Patients with HIV-1 immune-related thrombocytopenia (HIV-1-ITP) have a unique Ab against platelet GPIIIa49-66 capable of inducing oxidative platelet fragmentation in the absence of complement. HIV-1-seropositive drug abusers are more prone to develop immune thrombocytopenia than non-drug abusers and have a higher coinfection with hepatitis C virus (HCV) than non-drug abusers (90% vs 30%). Molecular mimicry was sought by screening a phage peptide library with anti-GPIIIa49-66 antibody as bait for peptides sharing homology sequences with HCV. Several phage peptide clones had 70% homology with HCV protein. Sera from dually infected thrombocytopenic patients with HCV and HIV-ITP reacted strongly with 4 nonconserved peptides from HCV core envelope 1. Reactivity correlated inversely with platelet count (r(2) = 0.7, P < .01). Ab raised against peptide PHC09 in GPIIIa(-/-) mice induced thrombocytopenia in wild-type mice. Affinity-purified IgG against PHC09 induced oxidative platelet fragmentation in vitro. Drug abusers dually infected with HCV and HIV-1 had a greater incidence and severity of thrombocytopenia as well as titer of anti-GPIIIa49-66/PHC09 Ab. NZB/W F1 mice injected with recombinant core envelope 1 developed Ab versus PHC09 and significantly decreased their platelet count (P < .001). Thus, HCV core envelope 1 can induce thrombocytopenia by molecular mimicry with GPIIIa49-66.

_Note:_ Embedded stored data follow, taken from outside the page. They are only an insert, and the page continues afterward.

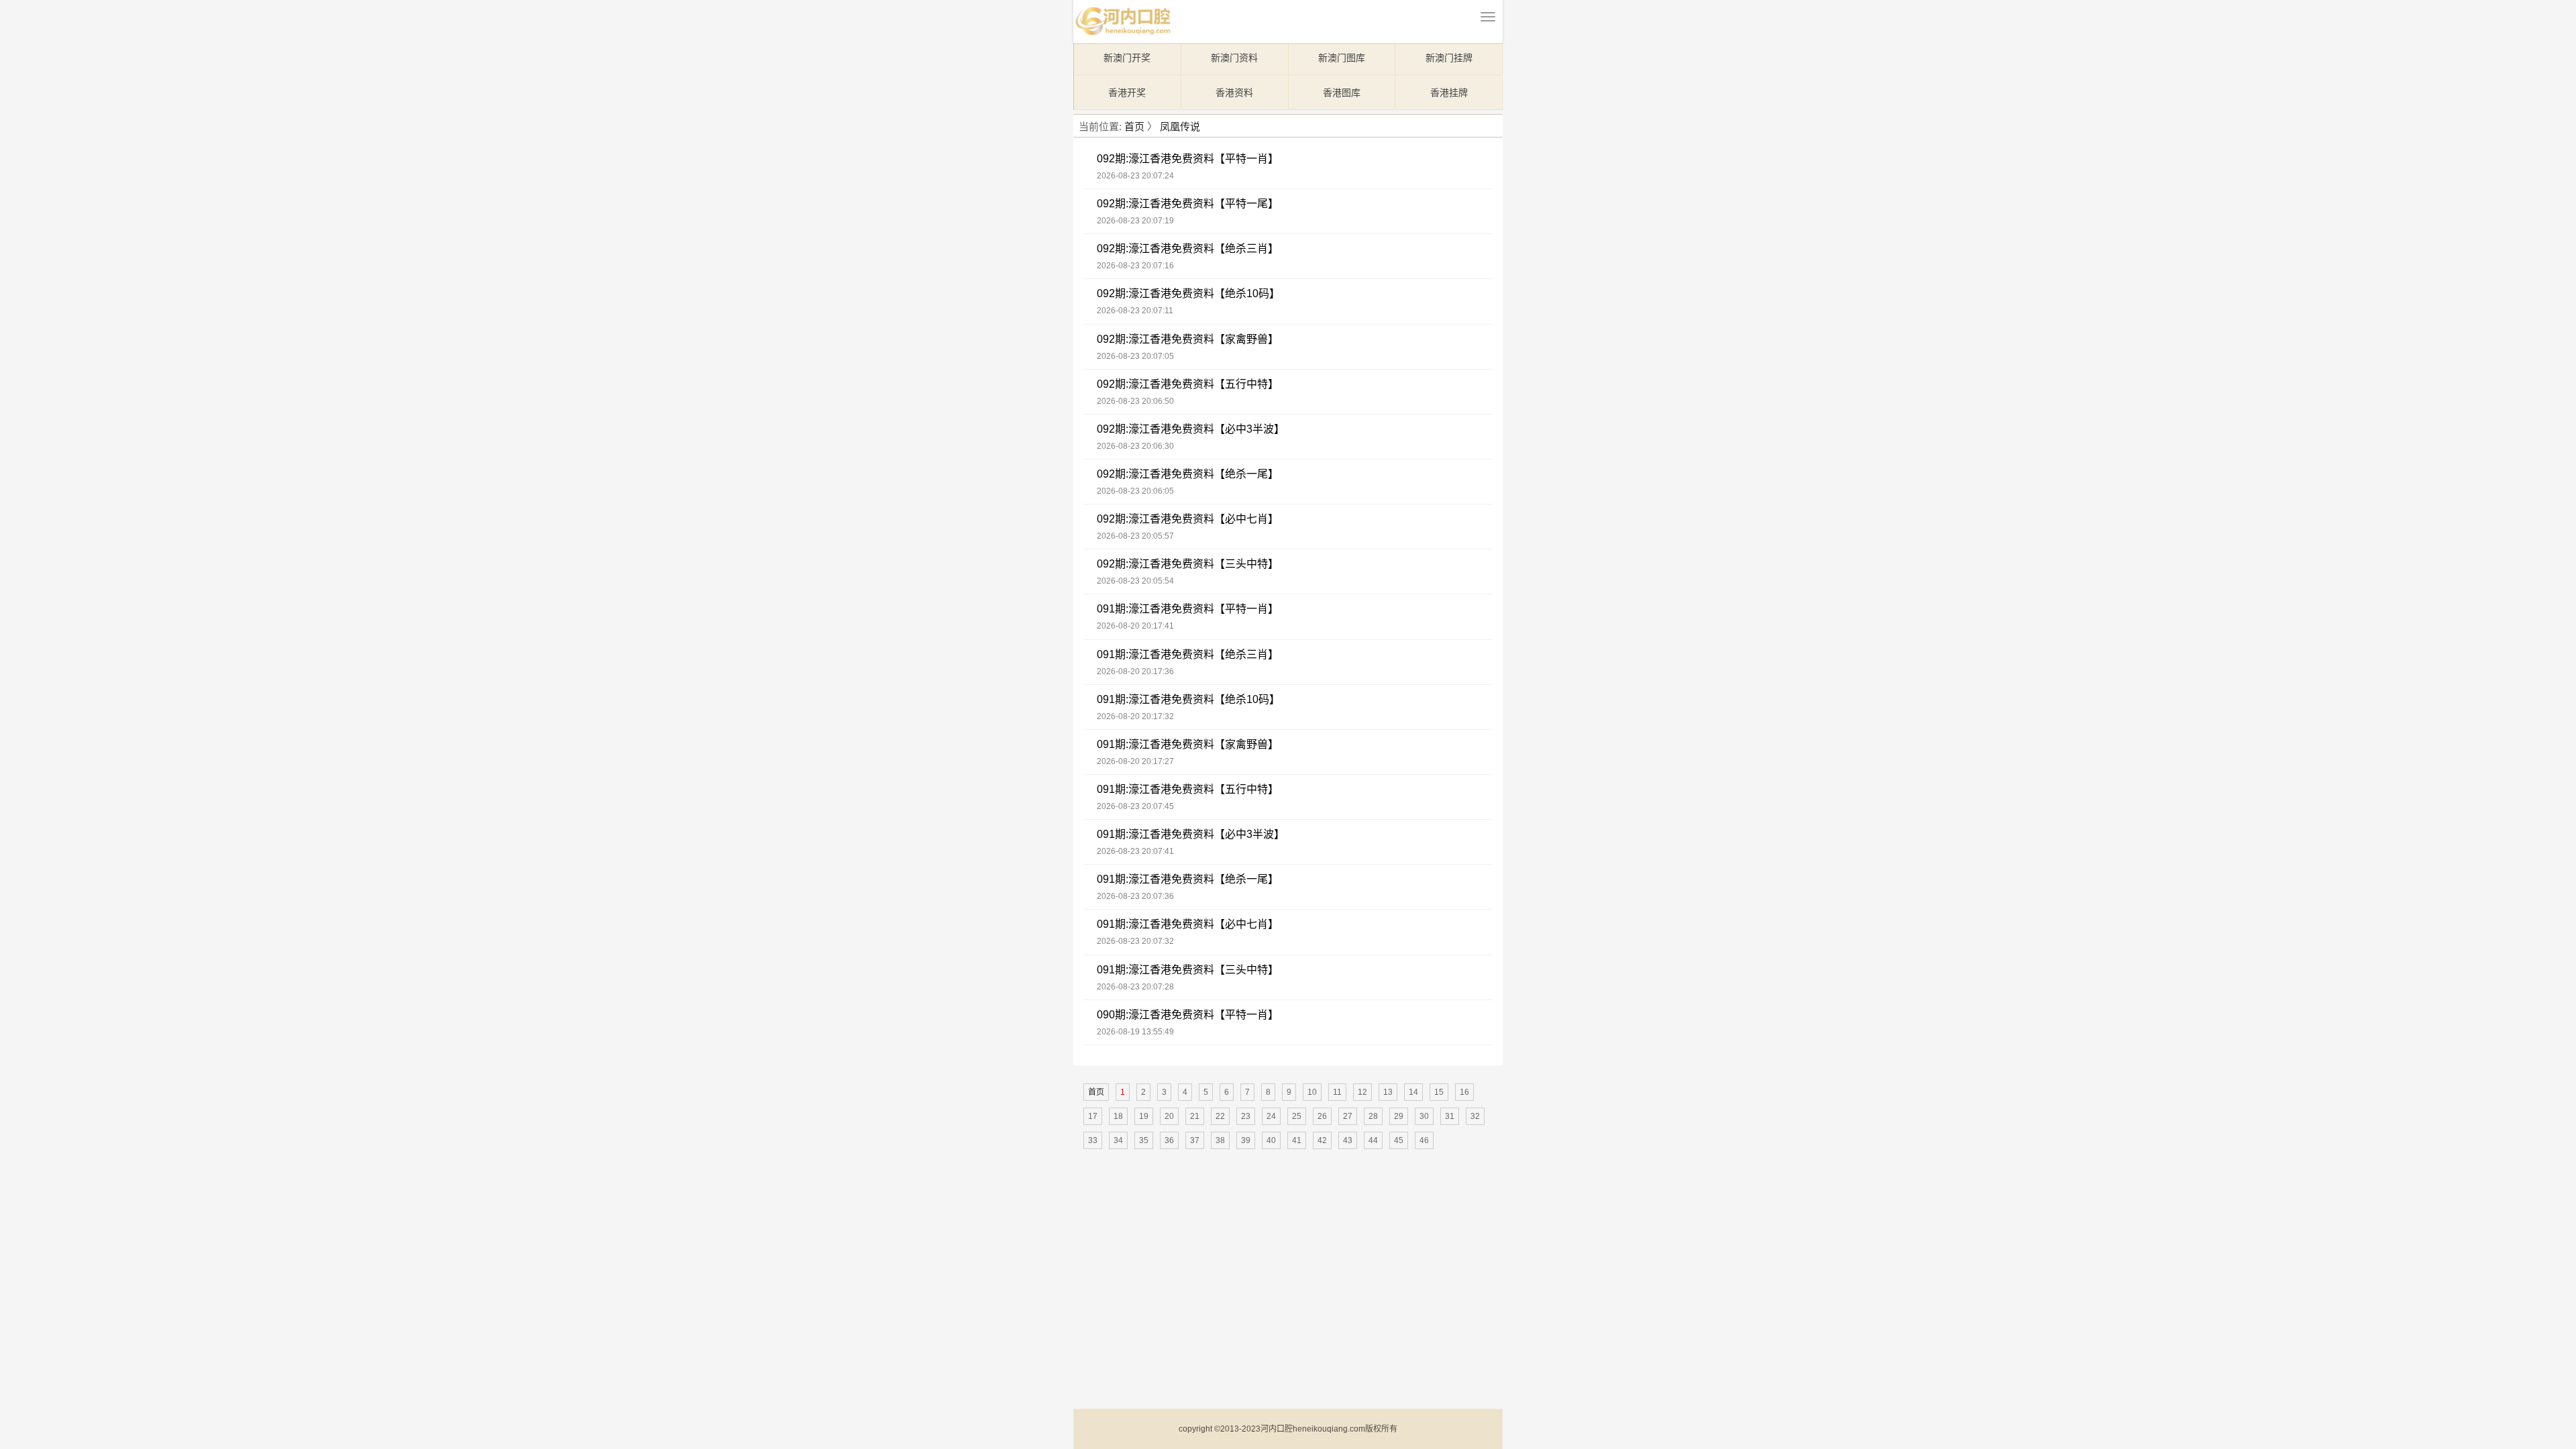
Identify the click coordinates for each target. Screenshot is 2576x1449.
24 (1271, 1116)
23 (1245, 1116)
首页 (1134, 126)
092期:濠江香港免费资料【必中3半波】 (1191, 429)
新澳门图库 (1341, 57)
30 (1424, 1116)
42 (1322, 1140)
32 (1475, 1116)
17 (1092, 1116)
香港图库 (1341, 92)
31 (1449, 1116)
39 (1245, 1140)
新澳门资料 (1234, 57)
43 (1347, 1140)
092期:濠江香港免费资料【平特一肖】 (1188, 158)
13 (1388, 1092)
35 (1143, 1140)
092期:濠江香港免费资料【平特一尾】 (1188, 203)
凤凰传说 (1180, 126)
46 (1424, 1140)
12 (1362, 1092)
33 (1092, 1140)
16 (1464, 1092)
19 (1143, 1116)
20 (1169, 1116)
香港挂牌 (1449, 92)
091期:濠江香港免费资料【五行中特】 (1188, 789)
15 (1439, 1092)
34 (1118, 1140)
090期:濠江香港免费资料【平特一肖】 (1188, 1014)
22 (1220, 1116)
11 (1337, 1092)
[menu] (1488, 16)
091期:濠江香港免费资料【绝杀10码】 (1188, 699)
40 (1271, 1140)
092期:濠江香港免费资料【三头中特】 (1188, 564)
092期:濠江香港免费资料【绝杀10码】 (1188, 293)
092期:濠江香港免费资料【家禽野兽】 (1188, 339)
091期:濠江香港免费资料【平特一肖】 (1188, 608)
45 (1398, 1140)
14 (1413, 1092)
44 (1373, 1140)
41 (1296, 1140)
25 (1296, 1116)
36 (1169, 1140)
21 (1194, 1116)
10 (1312, 1092)
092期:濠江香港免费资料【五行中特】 (1188, 384)
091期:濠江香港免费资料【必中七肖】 (1188, 924)
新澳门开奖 (1127, 57)
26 (1322, 1116)
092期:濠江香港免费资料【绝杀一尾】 (1188, 474)
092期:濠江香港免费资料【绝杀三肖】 (1188, 248)
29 (1398, 1116)
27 (1347, 1116)
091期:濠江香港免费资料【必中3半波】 (1191, 834)
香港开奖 (1127, 92)
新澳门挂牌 (1449, 57)
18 (1118, 1116)
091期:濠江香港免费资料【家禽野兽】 (1188, 744)
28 (1373, 1116)
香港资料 (1234, 92)
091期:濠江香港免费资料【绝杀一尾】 (1188, 879)
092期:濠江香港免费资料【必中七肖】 (1188, 519)
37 (1194, 1140)
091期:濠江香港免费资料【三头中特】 (1188, 969)
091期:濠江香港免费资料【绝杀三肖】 (1188, 654)
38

Platelet particle formation by anti GPIIIa49-66 Ab, Ca2+ ionophore A23187, and phorbol myristate acetate is induced by reactive oxygen species and inhibited by dexamethasone blockade of platelet phospholipase A2, 12-lipoxygenase, and NADPH oxidase.

An HIV antibody (Ab) against platelet integrin GPIIIa49-66 induces complement-independent platelet particle formation by the elaboration of reactive oxygen species (ROS) downstream of the activation of the platelet NADPH oxidase by the 12-lipoxygenase (12-LO) product 12(S)-HETE. To determine whether other inducers of platelet particle formation also function via the induction of ROS, we examined the effects of the Ca(2+) ionophore A23187 and phorbol myristate acetate (PMA). Both agents induced oxidative platelet particle formation in an identical fashion as Ab, requiring Ca(2+) flux and 12(S)-HETE production as well as intact NADPH oxidase and 12-LO pathways. Since HIV-ITP patients with this Ab correct their platelet counts with dexamethasone (Dex), we examined the role of this steroid in this unique autoimmune disorder. Dex at therapeutic concentrations inhibited Ab-, A23187-, or PMA-induced platelet particle formation by inhibiting platelet PLA(2), 12-LO, and NADPH oxidase. The operational requirement of translocation of PLA(2), 12-LO, and NADPH oxidase components (p67 phox) from cytosol to membrane for induction of ROS was both inhibited and partially reversed by Dex in platelets. We conclude that (1) platelet particle formation can be induced by the generation of ROS; and (2) platelet PLA(2), 12-LO, NADPH oxidase, and cytosol membrane translocation, requirements for ROS production, are inhibited by Dex.